In the chaos, Smith and the attorneys nervously joked and laughed, quipping about raining frogs and citing an old “Saturday Night Live” bit. Pratt sat in the holding cell, waiting just outside the courtroom.
The juror called the judge moments after the police dispatch, breathlessly saying he was on his way.
“If it’s not one thing, it’s another,” the judge said, the “SNL” quote he would repeat throughout the day.
Once the jury was present, there was another delay as Cagle moved for a mistrial, like the one issued for Raines in August. The attorney argued that, given local news coverage, the jury likely knew Pratt was the one who exposed them to the coronavirus and had been in jail.
“He might as well still be dressed in orange,” he said.
The judge denied the motion, and the parties agreed he would tell the jurors that Pratt had not been aware he had contracted the coronavirus and they could not hold their potential exposure against him.
Finally, the trial was able to resume. Pratt was found guilty (the verdict the jury had reached a month earlier). The sentencing phase of the trial then was a fairly typical affair, with the exception that most people in the room were wearing face masks or shields.
The jury in Pratt’s trial broke to deliberate his punishment in the mid-afternoon, returning 45 minutes later to give Pratt the maximum sentence: 10 years in prison. His body remained still as his sentence was read, his face unreadable behind the mask.
But don’t expect Pratt’s case to be over. Defense attorneys have promised to heavily target jury representation, consent and limited interactions when appeals courts begin to scrutinize the recently handed-down convictions in the coming months and years.
Afterward, Cagle complained that Pratt hadn’t wanted to go to trial during the pandemic. He echoed other defense attorneys’ concerns about a rule change at the Texas Supreme Court.

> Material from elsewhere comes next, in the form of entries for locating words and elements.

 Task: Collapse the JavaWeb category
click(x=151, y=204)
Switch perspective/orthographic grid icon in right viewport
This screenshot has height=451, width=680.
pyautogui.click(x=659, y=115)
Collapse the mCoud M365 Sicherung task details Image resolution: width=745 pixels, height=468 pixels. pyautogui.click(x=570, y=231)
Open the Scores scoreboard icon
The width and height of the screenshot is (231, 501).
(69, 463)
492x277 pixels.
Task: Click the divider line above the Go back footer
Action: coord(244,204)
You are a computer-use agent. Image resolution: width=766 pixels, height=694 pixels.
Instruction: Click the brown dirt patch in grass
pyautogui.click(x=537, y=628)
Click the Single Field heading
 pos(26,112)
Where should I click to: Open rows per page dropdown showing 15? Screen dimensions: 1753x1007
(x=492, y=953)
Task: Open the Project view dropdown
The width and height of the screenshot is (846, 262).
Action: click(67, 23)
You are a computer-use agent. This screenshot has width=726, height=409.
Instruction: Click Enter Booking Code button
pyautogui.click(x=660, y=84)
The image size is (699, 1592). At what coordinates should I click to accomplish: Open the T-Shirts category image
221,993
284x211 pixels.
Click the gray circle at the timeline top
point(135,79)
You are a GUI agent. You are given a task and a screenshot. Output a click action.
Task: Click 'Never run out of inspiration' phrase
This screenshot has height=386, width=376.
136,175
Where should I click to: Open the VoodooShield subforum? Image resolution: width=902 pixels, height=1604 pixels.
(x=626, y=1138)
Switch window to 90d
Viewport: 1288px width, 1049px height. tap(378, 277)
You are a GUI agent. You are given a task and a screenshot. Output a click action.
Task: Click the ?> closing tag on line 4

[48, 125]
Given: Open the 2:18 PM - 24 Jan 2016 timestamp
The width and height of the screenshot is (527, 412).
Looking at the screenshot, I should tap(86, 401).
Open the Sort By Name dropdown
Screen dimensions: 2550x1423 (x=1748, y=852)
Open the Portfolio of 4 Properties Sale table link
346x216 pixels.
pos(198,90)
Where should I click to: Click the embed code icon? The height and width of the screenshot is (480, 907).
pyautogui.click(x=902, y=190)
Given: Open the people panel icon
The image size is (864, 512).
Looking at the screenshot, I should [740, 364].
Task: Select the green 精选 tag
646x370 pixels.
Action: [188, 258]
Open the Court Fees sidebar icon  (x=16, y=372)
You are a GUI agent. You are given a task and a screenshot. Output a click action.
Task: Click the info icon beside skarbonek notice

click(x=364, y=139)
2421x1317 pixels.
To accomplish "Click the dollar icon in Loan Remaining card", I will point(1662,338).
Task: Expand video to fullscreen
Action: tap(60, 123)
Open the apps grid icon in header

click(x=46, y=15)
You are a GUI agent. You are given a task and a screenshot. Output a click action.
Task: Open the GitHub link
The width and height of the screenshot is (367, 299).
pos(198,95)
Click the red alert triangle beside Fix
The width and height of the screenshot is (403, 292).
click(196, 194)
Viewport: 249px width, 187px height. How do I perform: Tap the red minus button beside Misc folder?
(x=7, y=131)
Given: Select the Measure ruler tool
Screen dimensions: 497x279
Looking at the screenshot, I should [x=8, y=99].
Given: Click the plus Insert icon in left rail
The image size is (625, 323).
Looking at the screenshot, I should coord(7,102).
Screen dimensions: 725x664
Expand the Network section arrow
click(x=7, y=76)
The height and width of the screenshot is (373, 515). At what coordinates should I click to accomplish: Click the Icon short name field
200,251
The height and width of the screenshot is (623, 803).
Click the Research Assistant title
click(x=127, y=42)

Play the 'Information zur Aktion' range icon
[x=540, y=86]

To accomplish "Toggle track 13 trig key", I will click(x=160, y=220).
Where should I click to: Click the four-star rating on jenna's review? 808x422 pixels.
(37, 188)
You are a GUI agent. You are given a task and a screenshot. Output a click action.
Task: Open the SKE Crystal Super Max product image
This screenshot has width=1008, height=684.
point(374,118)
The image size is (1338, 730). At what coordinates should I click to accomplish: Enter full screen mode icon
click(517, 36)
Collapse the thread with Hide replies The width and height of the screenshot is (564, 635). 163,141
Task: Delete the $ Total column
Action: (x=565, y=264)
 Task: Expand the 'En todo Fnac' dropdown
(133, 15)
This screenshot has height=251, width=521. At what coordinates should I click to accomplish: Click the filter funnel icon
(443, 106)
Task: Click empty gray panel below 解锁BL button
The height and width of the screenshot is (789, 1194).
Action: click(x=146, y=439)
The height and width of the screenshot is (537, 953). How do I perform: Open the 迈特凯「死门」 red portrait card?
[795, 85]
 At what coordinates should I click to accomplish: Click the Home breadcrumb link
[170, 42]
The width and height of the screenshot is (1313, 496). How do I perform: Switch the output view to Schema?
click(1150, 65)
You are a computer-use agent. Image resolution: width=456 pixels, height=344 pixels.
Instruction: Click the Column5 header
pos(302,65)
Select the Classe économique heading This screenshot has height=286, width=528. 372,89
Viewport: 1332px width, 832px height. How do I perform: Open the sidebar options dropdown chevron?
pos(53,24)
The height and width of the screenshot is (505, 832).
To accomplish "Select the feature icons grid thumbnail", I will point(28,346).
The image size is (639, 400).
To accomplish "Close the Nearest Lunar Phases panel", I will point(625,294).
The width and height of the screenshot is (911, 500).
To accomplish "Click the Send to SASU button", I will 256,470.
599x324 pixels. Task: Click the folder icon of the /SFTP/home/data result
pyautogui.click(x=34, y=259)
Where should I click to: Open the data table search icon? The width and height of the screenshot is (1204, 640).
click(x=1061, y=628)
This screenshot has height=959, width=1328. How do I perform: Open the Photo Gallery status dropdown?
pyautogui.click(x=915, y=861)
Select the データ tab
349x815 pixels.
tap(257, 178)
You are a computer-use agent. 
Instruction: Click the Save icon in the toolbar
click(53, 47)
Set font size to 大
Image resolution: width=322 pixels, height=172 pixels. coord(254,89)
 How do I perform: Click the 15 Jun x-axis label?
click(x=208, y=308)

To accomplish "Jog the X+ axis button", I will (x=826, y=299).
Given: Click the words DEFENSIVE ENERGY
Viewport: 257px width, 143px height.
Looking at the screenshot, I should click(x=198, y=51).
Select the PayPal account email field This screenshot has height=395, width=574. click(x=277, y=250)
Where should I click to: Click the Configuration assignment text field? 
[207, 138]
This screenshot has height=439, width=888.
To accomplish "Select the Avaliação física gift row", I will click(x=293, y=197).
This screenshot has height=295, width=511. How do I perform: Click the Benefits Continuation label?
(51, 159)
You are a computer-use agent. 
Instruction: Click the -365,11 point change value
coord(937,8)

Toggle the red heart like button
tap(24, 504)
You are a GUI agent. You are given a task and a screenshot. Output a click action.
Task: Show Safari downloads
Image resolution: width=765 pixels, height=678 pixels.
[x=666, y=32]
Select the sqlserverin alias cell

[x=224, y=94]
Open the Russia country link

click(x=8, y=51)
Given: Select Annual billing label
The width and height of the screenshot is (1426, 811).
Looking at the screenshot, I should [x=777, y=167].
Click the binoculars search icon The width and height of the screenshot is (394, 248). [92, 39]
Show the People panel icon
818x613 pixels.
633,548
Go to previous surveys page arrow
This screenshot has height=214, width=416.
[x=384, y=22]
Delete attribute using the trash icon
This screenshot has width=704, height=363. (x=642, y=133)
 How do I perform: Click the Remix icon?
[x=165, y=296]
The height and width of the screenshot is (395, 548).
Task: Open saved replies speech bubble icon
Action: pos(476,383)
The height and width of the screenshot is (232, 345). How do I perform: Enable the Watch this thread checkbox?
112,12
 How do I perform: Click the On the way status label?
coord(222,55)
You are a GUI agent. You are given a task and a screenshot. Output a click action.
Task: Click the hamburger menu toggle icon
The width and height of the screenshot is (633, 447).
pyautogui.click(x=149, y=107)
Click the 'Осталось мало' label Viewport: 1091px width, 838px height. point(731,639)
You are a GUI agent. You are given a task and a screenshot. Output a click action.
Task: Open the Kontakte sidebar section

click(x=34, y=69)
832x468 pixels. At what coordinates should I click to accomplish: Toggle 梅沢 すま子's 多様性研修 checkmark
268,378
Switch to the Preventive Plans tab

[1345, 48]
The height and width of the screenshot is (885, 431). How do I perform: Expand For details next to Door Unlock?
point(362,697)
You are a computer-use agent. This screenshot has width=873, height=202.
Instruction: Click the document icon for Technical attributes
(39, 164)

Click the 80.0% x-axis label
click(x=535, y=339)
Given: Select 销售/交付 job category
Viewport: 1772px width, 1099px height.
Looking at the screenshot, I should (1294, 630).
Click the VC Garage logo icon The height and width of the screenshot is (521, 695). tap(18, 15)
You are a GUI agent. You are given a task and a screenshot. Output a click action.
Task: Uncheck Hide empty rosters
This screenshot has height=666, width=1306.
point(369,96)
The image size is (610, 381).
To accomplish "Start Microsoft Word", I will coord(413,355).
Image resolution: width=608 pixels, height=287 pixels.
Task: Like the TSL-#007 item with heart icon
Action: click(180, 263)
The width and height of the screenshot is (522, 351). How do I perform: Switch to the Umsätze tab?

When the court first allowed the pilot program for jury trials, it specified that both prosecutors and defendants needed to consent to the trial in the pandemic. A month later, in late June, the requirement for consent was removed without comment.
“To me that was a huge, huge mistake,” Cagle said. “This was a human experiment, and had it been conducted in any other type of setting … there would have been required consent.”